We took a walk down to the riverbank to see where the village people had to go to bath. We only hiked down about half way, and it was quite a hike. By the time they hiked back up after their bath, they would need another one! There were three kids just having a great time swimming in a pond in the river. They invited us to bring our swim suits back on Wed when we return to build two more houses. Not so sure any of us are up to it, but what a nice invitation!
Tuesday morning started bright and early with breakfast at 6:30 before our two-hour bus ride up to Santa Anna to build our two houses by the dump. Oh my……..what an experience that was! We met some ladies that make their living rummaging through the dump every day. They will dig through the dump for two days to find enough plastic milk bottles to make three dollars; a man will then come along with a truck and buy them from. One lady said she has her son in school and it costs her two of her three dollars to just get him to school.
Our entire team was moved greatly by our visit to the dump. Several blocks away you could tell we were getting close by the thousands of plastic bags that have been blown all over everything. It is absolutely appalling to think our fellow human beings are living in such conditions! No one should have to live like that. Many of these women take their children with them all day to root through the garbage. Imagine the dangers these poor people are subjected to day after day.
We felt a huge range of emotions. We didn’t want to make the people feel like we were gawking at them, but that we were there with love in our hearts and a desire to do something to help. As we pulled up in our big air-conditioned bus, we couldn’t help but feel mortified. Val described it by saying it was like a bunch of billionaires pulling up in front of our house and piling out of a big fancy limo and asking us about our lives. We tried so hard to make them feel the love we came to share. We prayed with them and hugged with them and left with thoughts rumbling around in our heads of how we could help them.

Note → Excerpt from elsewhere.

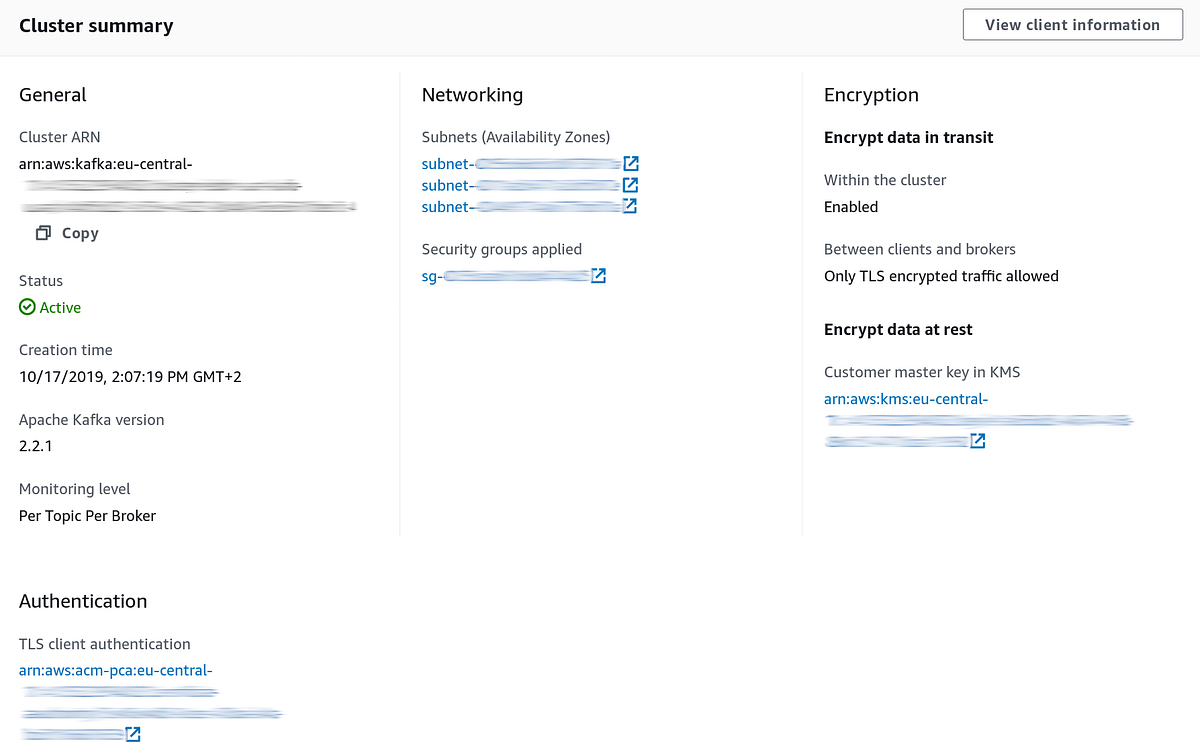
Task: Click the external link icon beside the second subnet
Action: (630, 184)
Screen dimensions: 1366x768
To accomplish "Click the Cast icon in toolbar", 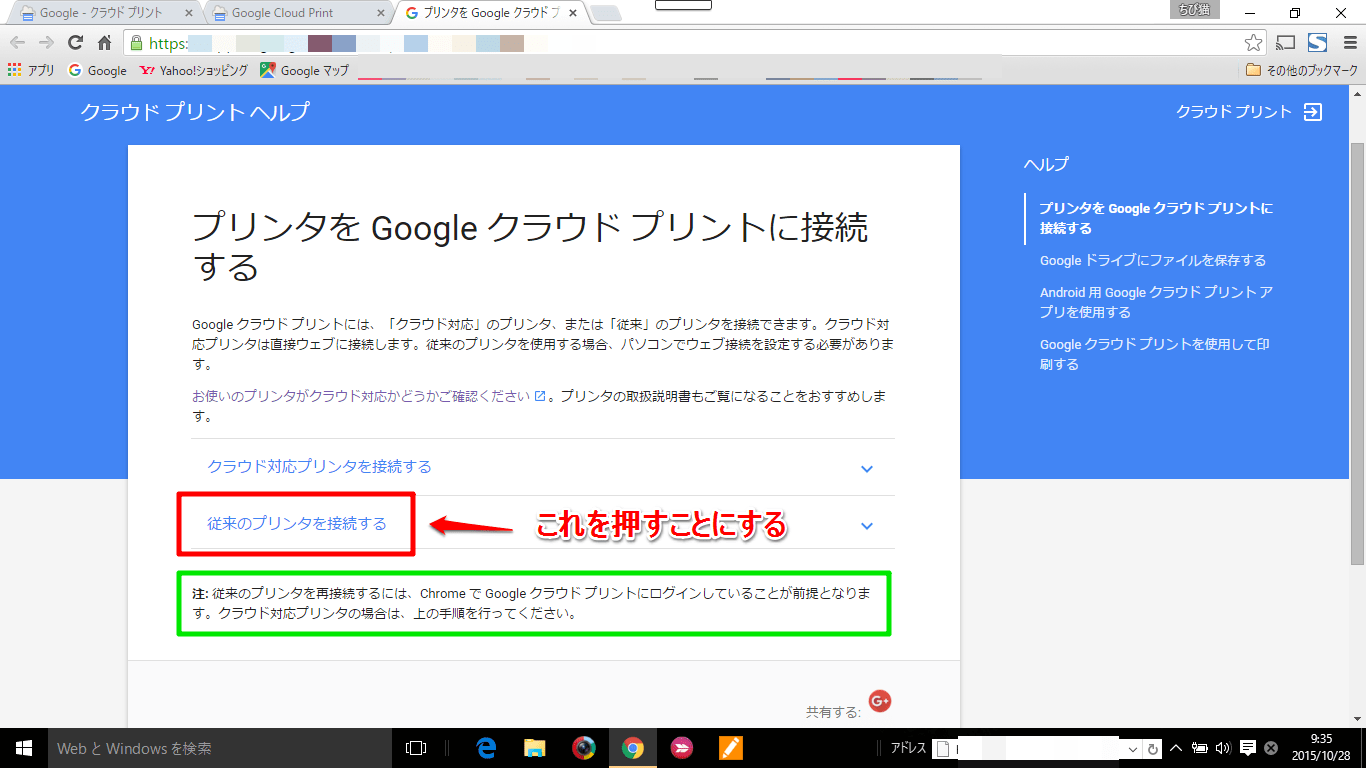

We met a remarkable woman named Sister Virginia. She runs a school for the children, most of the kids mothers work all day in the dump. While the youngest children were sleeping, we took a tour of the facility. The little boy in the red t-shirt used to go to work in the dump all day, every day with his mother. When Sister Virginia found out, she brought the little guy to the school. He now gets to spend the day clean, dry, well fed and loved. Imagine such sweet little children spending their days rummaging through garbage, eating whatever they can find!
It warmed my heart to see the love these men and women of the shelter have for the children. They volunteer there, with no guarantee of any wage. They put their faith in God to provide for them and for the children. Whether they get paid or not, they are there everyday looking after the children so they don’t have to go to the dump.
The older children were making paper machete piñatas. When we arrived they were having so much fun, they were saying “hello, hello” (in English) and giggling. I shot a little video of them and they just thought it was the greatest! The older children go to public school in the mornings and spend the afternoon there. It seems so sparse compared to what we would expect, but compared to where they could be, it was a huge blessing. We were all thinking of Mother Theresa when we met Sister Virginia, she too has dedicated her life to helping the poor.
What we saw today was heart breaking, what can we do to help? Today we built two houses in their neighborhood, that was a start, but we need to do so much more. What that will look like in the next few years, only God knows. But we must do something.